In recent years, in order to address this, there has been a growing interest in what are known as Reader’s Bibles. These are Bible that take out most or all of those distracting study apparatuses. They present the biblical text in simple, uncluttered paragraph format. Some include chapter markers so that you have some idea where you are at, others do not. While these are not helpful for group study or for bringing to worship, I have found them to be truly revolutionary for my personal reading. For the past few years I have been using Crossway’s Reader’s ESV. Their hardback edition is quite inexpensive and the Kindle edition is even less. They also have a True Tone edition that is quite attractive. A few weeks ago I received my copy of Bibliotheca, which is a four volume edition of the Bible. What sets Bibliotheca apart is that it uses nice thick paper, which makes reading more pleasant and removes “bleed-through” of the text.
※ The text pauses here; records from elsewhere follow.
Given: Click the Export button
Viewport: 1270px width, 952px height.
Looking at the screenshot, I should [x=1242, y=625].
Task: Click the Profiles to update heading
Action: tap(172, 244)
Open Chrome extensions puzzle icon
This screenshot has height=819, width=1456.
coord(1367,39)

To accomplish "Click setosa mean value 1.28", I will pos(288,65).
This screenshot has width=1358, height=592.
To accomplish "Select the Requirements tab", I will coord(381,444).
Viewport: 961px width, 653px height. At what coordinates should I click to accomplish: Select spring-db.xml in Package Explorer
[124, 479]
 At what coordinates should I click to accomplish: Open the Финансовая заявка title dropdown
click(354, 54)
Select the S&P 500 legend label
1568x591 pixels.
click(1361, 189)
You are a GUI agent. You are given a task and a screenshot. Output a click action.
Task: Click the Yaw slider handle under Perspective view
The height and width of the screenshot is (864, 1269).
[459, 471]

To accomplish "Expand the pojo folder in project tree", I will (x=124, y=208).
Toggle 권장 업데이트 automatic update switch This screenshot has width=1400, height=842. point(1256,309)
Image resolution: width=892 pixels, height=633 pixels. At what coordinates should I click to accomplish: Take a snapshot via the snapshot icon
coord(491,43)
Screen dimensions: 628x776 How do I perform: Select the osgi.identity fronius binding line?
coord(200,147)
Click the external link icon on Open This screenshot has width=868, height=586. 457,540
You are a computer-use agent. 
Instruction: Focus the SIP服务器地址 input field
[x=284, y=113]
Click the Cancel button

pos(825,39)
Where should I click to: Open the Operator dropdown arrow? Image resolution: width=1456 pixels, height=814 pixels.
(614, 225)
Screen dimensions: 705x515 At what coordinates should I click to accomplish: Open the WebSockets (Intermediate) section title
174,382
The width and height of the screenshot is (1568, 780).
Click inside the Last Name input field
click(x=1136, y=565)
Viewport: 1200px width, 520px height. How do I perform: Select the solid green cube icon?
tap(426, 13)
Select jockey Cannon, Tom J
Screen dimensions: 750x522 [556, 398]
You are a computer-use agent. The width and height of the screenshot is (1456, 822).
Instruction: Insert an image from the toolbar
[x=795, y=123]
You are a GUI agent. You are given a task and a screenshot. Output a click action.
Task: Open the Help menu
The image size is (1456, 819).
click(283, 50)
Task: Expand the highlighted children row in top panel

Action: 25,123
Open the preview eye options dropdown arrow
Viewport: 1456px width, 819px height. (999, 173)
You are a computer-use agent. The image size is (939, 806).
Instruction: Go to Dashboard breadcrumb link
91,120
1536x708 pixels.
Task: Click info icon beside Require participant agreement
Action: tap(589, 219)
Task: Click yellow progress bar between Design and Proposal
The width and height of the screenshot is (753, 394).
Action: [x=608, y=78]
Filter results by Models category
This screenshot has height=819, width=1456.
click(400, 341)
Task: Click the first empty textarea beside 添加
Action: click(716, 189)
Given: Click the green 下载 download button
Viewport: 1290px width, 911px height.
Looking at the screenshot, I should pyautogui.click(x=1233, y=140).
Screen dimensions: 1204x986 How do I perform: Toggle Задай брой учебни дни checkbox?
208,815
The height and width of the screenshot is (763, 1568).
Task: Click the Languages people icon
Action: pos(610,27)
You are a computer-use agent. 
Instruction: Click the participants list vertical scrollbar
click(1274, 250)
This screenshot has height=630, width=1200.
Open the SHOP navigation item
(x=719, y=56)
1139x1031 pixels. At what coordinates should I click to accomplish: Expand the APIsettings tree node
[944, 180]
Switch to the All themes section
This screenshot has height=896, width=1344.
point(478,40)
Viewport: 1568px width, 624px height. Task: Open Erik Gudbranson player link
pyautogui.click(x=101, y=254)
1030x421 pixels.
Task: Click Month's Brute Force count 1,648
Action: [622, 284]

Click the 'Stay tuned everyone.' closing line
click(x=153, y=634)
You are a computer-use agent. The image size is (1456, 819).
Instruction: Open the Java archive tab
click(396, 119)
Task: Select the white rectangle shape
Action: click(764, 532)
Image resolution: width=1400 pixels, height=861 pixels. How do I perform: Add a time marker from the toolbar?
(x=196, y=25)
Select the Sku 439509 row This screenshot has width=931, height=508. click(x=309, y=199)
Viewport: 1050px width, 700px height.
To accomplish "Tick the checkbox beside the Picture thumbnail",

It also retains the Divine Name (YHWH) rather than the common use of LORD. I personally think this is quite helpful in reading the Bible. Finally, Bibliotheca uses the Hebrew order of the Bible, rather than the Greek order of the Old Testament. It uses a revised version of the ASV (American Standard Version), which is quite pleasant to read. While it is nicer in many ways than the ESV Reader’s Bible, it also costs more. If you would like a multi-volume edition that is similar, but uses the ESV text, Crossway has recently come out with a Hardback edition as well as a leather edition. They are nice, but cost more.
Over the past few years I have become a devoted user of Reader’s Bibles and I cannot recommend them highly enough. Not only have I noticed my retention going way up, but I have talked to numerous other people who have noticed the same benefits. I encourage you to do yourself a favor and get one. I don’t think you will be disappointed.